▶ **REQUIREMENT**: Exactly as written, transcribe each line of the listing.

+ + + + +

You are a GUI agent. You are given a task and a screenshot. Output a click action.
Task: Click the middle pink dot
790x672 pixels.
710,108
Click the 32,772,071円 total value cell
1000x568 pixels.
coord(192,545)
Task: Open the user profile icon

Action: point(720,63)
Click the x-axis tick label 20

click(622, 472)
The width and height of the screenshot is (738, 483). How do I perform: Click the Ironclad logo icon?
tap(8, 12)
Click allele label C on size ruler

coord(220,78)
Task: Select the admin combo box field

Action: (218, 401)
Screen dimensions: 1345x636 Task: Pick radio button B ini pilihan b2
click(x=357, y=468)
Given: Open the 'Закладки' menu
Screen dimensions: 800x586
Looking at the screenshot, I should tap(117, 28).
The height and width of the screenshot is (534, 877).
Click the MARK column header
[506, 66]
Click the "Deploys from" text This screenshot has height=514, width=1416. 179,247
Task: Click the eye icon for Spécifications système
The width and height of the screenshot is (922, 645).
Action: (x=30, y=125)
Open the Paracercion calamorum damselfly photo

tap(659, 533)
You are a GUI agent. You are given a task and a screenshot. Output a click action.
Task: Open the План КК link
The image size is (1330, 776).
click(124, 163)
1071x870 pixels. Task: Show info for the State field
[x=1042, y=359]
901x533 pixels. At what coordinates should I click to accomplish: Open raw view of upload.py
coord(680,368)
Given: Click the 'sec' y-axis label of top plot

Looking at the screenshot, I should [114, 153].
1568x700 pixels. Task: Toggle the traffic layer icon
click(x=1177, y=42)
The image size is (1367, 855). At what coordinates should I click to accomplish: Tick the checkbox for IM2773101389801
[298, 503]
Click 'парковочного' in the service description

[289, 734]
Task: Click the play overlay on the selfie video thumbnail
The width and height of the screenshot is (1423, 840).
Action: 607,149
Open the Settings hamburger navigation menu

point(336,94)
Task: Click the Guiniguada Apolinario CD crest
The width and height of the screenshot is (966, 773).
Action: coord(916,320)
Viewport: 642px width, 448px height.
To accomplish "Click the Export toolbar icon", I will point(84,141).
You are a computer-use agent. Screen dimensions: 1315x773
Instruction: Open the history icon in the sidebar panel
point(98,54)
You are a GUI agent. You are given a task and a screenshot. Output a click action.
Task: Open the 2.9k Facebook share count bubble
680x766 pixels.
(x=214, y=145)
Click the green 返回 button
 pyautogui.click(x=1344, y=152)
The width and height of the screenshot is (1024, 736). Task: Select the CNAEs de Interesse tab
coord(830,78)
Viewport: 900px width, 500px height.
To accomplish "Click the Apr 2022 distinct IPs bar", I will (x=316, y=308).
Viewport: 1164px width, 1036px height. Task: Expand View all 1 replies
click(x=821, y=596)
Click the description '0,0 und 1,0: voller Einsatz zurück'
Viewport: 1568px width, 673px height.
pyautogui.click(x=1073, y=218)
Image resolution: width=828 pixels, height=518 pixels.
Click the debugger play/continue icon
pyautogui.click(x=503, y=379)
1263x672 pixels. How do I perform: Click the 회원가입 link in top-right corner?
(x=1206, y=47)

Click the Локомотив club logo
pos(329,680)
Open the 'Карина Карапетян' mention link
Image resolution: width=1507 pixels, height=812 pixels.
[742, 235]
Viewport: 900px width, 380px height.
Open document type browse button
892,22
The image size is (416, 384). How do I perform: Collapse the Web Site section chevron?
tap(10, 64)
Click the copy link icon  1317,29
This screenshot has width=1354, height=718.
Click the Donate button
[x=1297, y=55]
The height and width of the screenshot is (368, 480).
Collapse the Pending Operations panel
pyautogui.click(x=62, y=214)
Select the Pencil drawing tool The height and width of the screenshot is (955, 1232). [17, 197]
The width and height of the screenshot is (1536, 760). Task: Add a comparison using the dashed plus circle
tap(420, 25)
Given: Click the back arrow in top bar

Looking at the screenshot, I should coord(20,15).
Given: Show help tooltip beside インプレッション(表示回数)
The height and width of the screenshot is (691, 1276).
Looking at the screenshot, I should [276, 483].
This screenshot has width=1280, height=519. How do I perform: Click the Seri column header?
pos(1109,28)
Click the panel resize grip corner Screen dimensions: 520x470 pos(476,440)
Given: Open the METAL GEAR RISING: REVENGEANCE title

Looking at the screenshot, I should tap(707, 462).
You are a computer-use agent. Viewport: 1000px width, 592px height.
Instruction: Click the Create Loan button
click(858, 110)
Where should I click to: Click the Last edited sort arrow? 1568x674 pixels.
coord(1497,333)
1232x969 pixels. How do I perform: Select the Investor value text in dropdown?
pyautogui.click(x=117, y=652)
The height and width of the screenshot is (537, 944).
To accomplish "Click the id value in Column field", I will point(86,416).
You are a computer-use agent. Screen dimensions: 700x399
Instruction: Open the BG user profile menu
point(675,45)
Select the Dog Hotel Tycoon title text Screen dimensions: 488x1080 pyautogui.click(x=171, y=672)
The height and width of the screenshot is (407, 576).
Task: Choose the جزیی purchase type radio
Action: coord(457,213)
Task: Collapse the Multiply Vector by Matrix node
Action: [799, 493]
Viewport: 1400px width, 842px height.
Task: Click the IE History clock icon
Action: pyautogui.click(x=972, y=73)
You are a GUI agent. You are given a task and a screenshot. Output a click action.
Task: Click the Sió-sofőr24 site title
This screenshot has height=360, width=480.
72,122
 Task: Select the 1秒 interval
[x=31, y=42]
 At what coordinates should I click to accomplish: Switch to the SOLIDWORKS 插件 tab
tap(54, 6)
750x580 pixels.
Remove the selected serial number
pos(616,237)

+ + + + +

▶ **ANSWER TO THE EXERCISE**:
You are a GUI agent. You are given a task and a screenshot. Output a click action.
Task: Click the middle pink dot
790x672 pixels.
710,108
Click the 32,772,071円 total value cell
1000x568 pixels.
coord(192,545)
Task: Open the user profile icon

Action: point(720,63)
Click the x-axis tick label 20

click(622, 472)
The width and height of the screenshot is (738, 483). How do I perform: Click the Ironclad logo icon?
tap(8, 12)
Click allele label C on size ruler

coord(220,78)
Task: Select the admin combo box field

Action: (218, 401)
Screen dimensions: 1345x636 Task: Pick radio button B ini pilihan b2
click(x=357, y=468)
Given: Open the 'Закладки' menu
Screen dimensions: 800x586
Looking at the screenshot, I should tap(117, 28).
The height and width of the screenshot is (534, 877).
Click the MARK column header
[506, 66]
Click the "Deploys from" text This screenshot has height=514, width=1416. 179,247
Task: Click the eye icon for Spécifications système
The width and height of the screenshot is (922, 645).
Action: (x=30, y=125)
Open the Paracercion calamorum damselfly photo

tap(659, 533)
You are a GUI agent. You are given a task and a screenshot. Output a click action.
Task: Open the План КК link
The image size is (1330, 776).
click(124, 163)
1071x870 pixels. Task: Show info for the State field
[x=1042, y=359]
901x533 pixels. At what coordinates should I click to accomplish: Open raw view of upload.py
coord(680,368)
Given: Click the 'sec' y-axis label of top plot

Looking at the screenshot, I should [114, 153].
1568x700 pixels. Task: Toggle the traffic layer icon
click(x=1177, y=42)
The image size is (1367, 855). At what coordinates should I click to accomplish: Tick the checkbox for IM2773101389801
[298, 503]
Click 'парковочного' in the service description

[289, 734]
Task: Click the play overlay on the selfie video thumbnail
The width and height of the screenshot is (1423, 840).
Action: 607,149
Open the Settings hamburger navigation menu

point(336,94)
Task: Click the Guiniguada Apolinario CD crest
The width and height of the screenshot is (966, 773).
Action: coord(916,320)
Viewport: 642px width, 448px height.
To accomplish "Click the Export toolbar icon", I will point(84,141).
You are a computer-use agent. Screen dimensions: 1315x773
Instruction: Open the history icon in the sidebar panel
point(98,54)
You are a GUI agent. You are given a task and a screenshot. Output a click action.
Task: Open the 2.9k Facebook share count bubble
680x766 pixels.
(x=214, y=145)
Click the green 返回 button
 pyautogui.click(x=1344, y=152)
The width and height of the screenshot is (1024, 736). Task: Select the CNAEs de Interesse tab
coord(830,78)
Viewport: 900px width, 500px height.
To accomplish "Click the Apr 2022 distinct IPs bar", I will (x=316, y=308).
Viewport: 1164px width, 1036px height. Task: Expand View all 1 replies
click(x=821, y=596)
Click the description '0,0 und 1,0: voller Einsatz zurück'
Viewport: 1568px width, 673px height.
pyautogui.click(x=1073, y=218)
Image resolution: width=828 pixels, height=518 pixels.
Click the debugger play/continue icon
pyautogui.click(x=503, y=379)
1263x672 pixels. How do I perform: Click the 회원가입 link in top-right corner?
(x=1206, y=47)

Click the Локомотив club logo
pos(329,680)
Open the 'Карина Карапетян' mention link
Image resolution: width=1507 pixels, height=812 pixels.
[742, 235]
Viewport: 900px width, 380px height.
Open document type browse button
892,22
The image size is (416, 384). How do I perform: Collapse the Web Site section chevron?
tap(10, 64)
Click the copy link icon  1317,29
This screenshot has width=1354, height=718.
Click the Donate button
[x=1297, y=55]
The height and width of the screenshot is (368, 480).
Collapse the Pending Operations panel
pyautogui.click(x=62, y=214)
Select the Pencil drawing tool The height and width of the screenshot is (955, 1232). [17, 197]
The width and height of the screenshot is (1536, 760). Task: Add a comparison using the dashed plus circle
tap(420, 25)
Given: Click the back arrow in top bar

Looking at the screenshot, I should coord(20,15).
Given: Show help tooltip beside インプレッション(表示回数)
The height and width of the screenshot is (691, 1276).
Looking at the screenshot, I should [276, 483].
This screenshot has width=1280, height=519. How do I perform: Click the Seri column header?
pos(1109,28)
Click the panel resize grip corner Screen dimensions: 520x470 pos(476,440)
Given: Open the METAL GEAR RISING: REVENGEANCE title

Looking at the screenshot, I should tap(707, 462).
You are a computer-use agent. Viewport: 1000px width, 592px height.
Instruction: Click the Create Loan button
click(858, 110)
Where should I click to: Click the Last edited sort arrow? 1568x674 pixels.
coord(1497,333)
1232x969 pixels. How do I perform: Select the Investor value text in dropdown?
pyautogui.click(x=117, y=652)
The height and width of the screenshot is (537, 944).
To accomplish "Click the id value in Column field", I will point(86,416).
You are a computer-use agent. Screen dimensions: 700x399
Instruction: Open the BG user profile menu
point(675,45)
Select the Dog Hotel Tycoon title text Screen dimensions: 488x1080 pyautogui.click(x=171, y=672)
The height and width of the screenshot is (407, 576).
Task: Choose the جزیی purchase type radio
Action: coord(457,213)
Task: Collapse the Multiply Vector by Matrix node
Action: [799, 493]
Viewport: 1400px width, 842px height.
Task: Click the IE History clock icon
Action: pyautogui.click(x=972, y=73)
You are a GUI agent. You are given a task and a screenshot. Output a click action.
Task: Click the Sió-sofőr24 site title
This screenshot has height=360, width=480.
72,122
 Task: Select the 1秒 interval
[x=31, y=42]
 At what coordinates should I click to accomplish: Switch to the SOLIDWORKS 插件 tab
tap(54, 6)
750x580 pixels.
Remove the selected serial number
pos(616,237)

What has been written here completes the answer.